UCSF team designs most active enzyme yet using X-ray-guided evolution
UCSF, Berkeley Lab and SLAC turned one designed protein into two, including a record-active Kemp eliminase, with just two rounds of evolution.

A UCSF-led team used X-ray-guided protein design to do in two rounds what usually takes five to 10 or more: push a designed protein into a far more active form and, in the process, create the most active designed enzyme yet. The method joins crystallographic fragment screening with directed evolution, giving researchers a faster way to move from a protein scaffold to a useful function.

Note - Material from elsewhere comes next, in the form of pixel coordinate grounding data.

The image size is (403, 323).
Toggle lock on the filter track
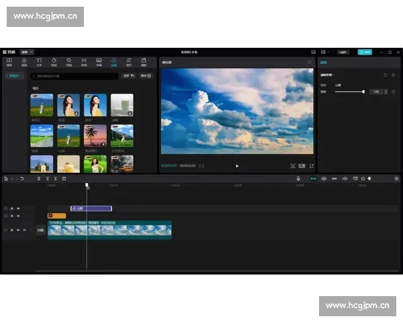pos(11,209)
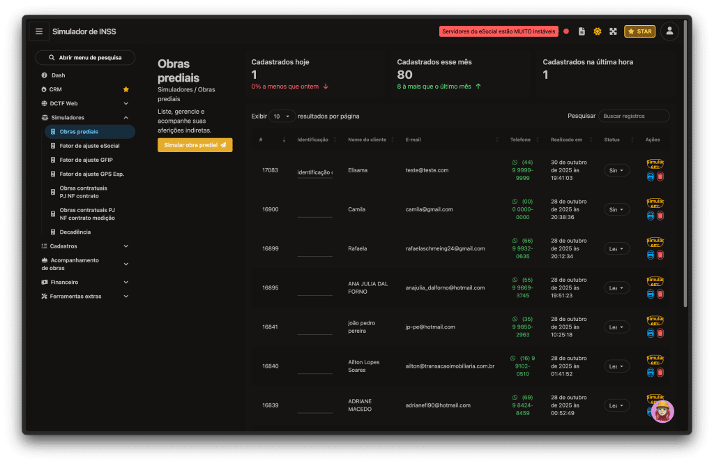Open the user profile avatar icon
Image resolution: width=714 pixels, height=464 pixels.
[x=669, y=31]
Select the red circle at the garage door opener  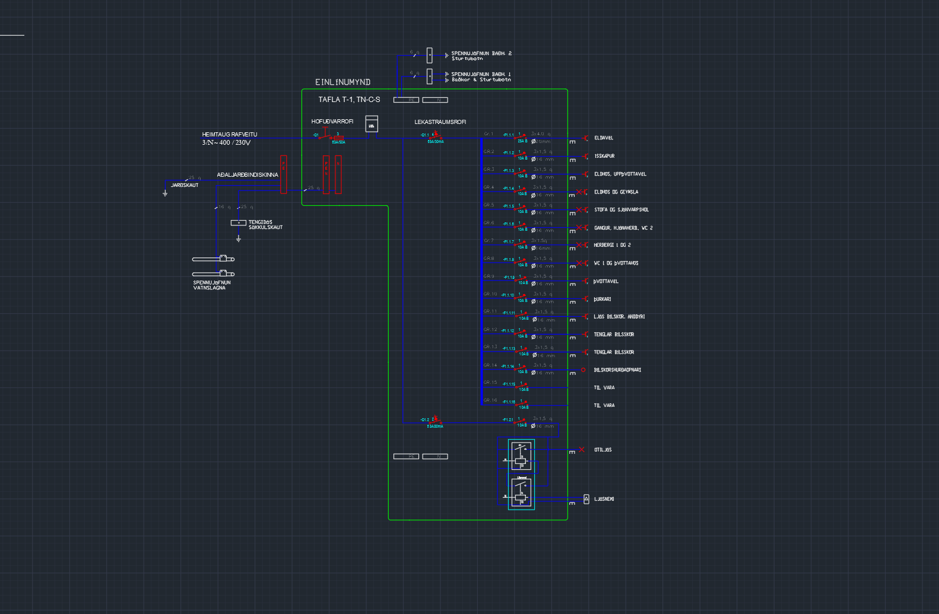tap(583, 370)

The work, published May 4, 2026 in Nature Chemistry, drew on bright X-rays from SLAC National Accelerator Laboratory and Lawrence Berkeley National Laboratory. James Fraser, chair of the UCSF Department of Bioengineering and Therapeutic Sciences, and William DeGrado, a professor in the UCSF Department of Pharmaceutical Chemistry, led the project, which the team describes as the first time fragment screening has been combined with directed evolution on a designed protein.

The starting point was ABLE, a de novo-designed apixaban-binding helical bundle first built by computational design to bind the FDA-approved anticoagulant apixaban. Using crystallographic fragment screening, the researchers mapped weak but useful binding interactions on ABLE, then used those structural clues to steer the next design steps. That process turned one protein into two very different products: a turn-on fluorophore binder and a Kemp eliminase with a catalytic efficiency of 3,200,000 M-1 s-1, close to the diffusion limit.

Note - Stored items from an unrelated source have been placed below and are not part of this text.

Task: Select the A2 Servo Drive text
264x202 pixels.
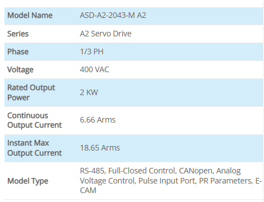Action: point(105,34)
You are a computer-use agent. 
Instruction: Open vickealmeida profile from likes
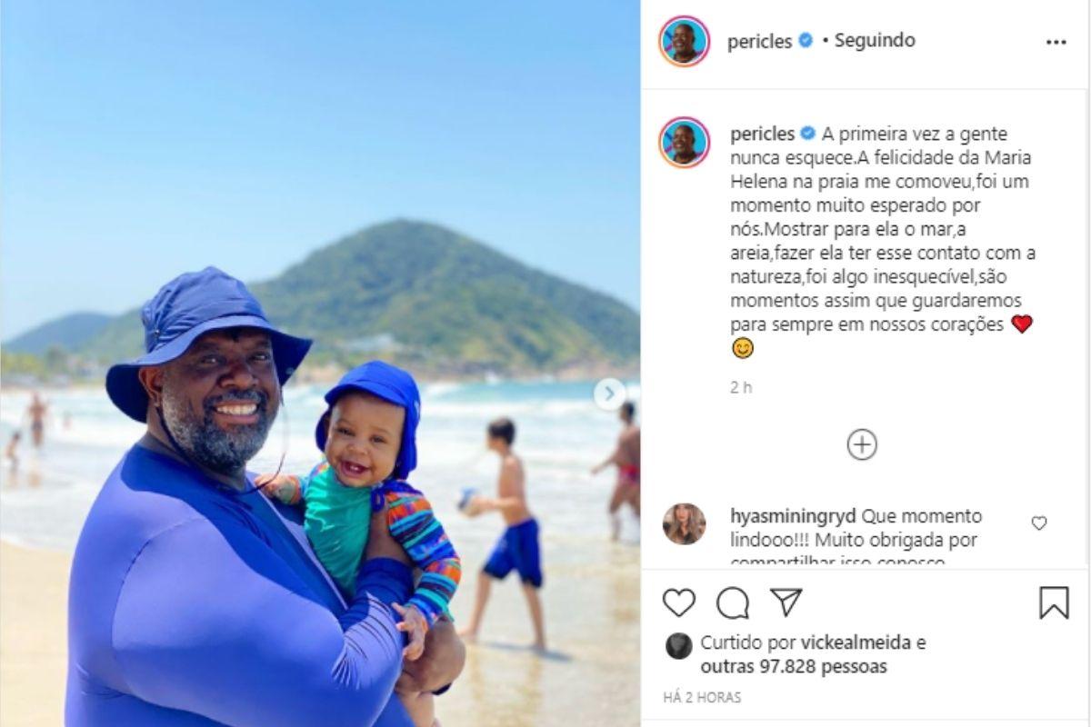click(856, 643)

That speed matters as much as the enzyme itself. Conventional directed evolution often needs repeated cycles of mutation and screening, with each round narrowing the search through sequence space a little at a time. By pairing that approach with fragment screening, Fraser, DeGrado and their collaborators used chemical information from bound fragments to shape the protein while evolution optimized it further, a faster path from scaffold to function.
The authors say the method opens a route to designing proteins for biotechnology, industrial enzymes, drug development and sustainable chemistry. It also shows how national lab infrastructure can change the pace of protein engineering. The paper’s author list includes Yuda Chen, Sagar Bhattacharya, Lena Bergmann, Galen J. Correy, Sophia K. Tan, Kaipeng Hou, Justin T. Biel, Lei Lu, Ian Bakanas, Jason E. Gestwicki, Alexander N. Volkov, Ivan V. Korendovych and Nicholas F. Polizzi, reflecting a collaboration that linked structural biology, protein engineering and light-source science across San Francisco, Berkeley and Menlo Park.